About this exercise:
Filter these records by the string "button", copying each line that holds it.

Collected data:
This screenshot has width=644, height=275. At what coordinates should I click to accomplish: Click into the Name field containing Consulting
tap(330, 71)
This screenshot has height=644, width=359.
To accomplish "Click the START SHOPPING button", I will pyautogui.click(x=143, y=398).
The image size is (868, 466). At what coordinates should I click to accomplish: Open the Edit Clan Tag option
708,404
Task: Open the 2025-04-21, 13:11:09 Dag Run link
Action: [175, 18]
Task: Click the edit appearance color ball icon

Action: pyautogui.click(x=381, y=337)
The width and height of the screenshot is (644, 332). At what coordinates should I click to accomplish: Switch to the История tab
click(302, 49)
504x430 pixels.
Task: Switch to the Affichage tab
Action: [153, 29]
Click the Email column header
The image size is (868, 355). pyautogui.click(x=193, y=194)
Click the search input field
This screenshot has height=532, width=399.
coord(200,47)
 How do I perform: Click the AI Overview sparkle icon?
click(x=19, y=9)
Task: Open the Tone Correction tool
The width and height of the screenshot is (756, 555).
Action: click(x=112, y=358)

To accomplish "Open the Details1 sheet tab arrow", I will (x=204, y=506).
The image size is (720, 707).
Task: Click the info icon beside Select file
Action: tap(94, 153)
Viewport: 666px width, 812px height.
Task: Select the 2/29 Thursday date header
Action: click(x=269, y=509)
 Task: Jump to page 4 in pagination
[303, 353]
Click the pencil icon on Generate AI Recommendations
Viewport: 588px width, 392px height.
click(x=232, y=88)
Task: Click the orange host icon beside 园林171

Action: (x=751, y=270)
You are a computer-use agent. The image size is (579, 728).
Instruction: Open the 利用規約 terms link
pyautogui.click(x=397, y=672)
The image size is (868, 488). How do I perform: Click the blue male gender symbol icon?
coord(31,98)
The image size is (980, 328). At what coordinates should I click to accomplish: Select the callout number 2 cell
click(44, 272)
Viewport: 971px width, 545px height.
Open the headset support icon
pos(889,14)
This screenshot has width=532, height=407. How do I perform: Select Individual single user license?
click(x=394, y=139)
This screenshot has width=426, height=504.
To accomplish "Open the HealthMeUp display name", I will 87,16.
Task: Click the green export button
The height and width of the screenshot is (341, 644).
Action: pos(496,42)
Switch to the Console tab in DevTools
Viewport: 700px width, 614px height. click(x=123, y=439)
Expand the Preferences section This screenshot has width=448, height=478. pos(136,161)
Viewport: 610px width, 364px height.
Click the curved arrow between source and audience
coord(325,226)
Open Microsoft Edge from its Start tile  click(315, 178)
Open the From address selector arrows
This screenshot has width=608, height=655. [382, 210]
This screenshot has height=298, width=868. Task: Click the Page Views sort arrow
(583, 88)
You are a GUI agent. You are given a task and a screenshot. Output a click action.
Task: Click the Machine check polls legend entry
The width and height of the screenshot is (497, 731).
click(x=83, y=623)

Exercise response:
To accomplish "Click the START SHOPPING button", I will pyautogui.click(x=143, y=398).
Task: Click the green export button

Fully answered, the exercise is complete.